Fecha de publicación

Información sobre derechos de publicación

© Springer-Verlag Berlin Heidelberg 2006

Tabla de contenidos

Preface for CoMoGIS 2006

Christelle Vangenot; Christophe Claramunt

These proceedings contain the papers selected for presentation at the third edition of the International Workshop on Conceptual Modeling in GIS, CoMoGIS 2006, held in November 2006, in Tucson, Arizona, USA, in conjunction with the annual International Conference on Conceptual Modeling (ER 2006). Following the success of CoMoGIS 2005 (held in Klagenfurt, Austria) and CoMoGIS 2004 (held in Shanghai, China), its aim was to bring together researchers investigating issues related to conceptual modeling for geographic and spatial information handling systems, and to encourage interdisciplinary discussions including the identification of emerging and future issues.

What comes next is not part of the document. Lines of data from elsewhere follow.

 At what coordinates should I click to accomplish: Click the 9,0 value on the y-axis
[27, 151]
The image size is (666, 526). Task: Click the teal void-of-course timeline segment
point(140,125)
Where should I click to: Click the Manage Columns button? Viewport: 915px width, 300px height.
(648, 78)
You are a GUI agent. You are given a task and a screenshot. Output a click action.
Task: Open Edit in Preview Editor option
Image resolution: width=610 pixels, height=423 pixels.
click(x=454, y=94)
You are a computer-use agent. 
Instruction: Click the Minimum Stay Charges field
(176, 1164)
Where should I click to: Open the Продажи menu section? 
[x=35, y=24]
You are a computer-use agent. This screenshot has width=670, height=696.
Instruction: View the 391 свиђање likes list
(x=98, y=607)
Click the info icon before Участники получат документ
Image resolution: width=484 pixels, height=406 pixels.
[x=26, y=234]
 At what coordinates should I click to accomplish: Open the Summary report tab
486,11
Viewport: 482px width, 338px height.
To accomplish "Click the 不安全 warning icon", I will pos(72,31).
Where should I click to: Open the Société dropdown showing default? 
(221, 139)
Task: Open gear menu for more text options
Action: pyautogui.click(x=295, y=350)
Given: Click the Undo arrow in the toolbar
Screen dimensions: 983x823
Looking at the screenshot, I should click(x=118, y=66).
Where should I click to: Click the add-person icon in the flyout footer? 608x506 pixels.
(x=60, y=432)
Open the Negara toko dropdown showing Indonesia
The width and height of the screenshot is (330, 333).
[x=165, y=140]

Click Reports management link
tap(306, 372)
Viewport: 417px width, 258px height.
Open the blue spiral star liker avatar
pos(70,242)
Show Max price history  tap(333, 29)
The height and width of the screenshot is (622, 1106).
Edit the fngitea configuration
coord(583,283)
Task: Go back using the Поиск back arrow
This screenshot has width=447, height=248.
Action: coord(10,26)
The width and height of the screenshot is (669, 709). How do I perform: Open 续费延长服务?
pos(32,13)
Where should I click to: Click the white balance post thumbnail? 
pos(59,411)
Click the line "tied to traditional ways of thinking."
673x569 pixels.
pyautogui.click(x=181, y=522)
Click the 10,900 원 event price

The call for papers attracted 19 papers, many of them of excellent quality and most of them very related to the topics of the workshop. Each paper received three reviews. Based on these reviews, eight papers were selected for presentation and inclusion in the proceedings. The accepted papers cover a wide range of topics from spatial and spatio-temporal data representation, to indexing methods for moving objects, to optimization of spatial queries and to spatio-temporal data on the Web. Our keynote presentation, given by Peter Baumann, discussed large-scale raster services.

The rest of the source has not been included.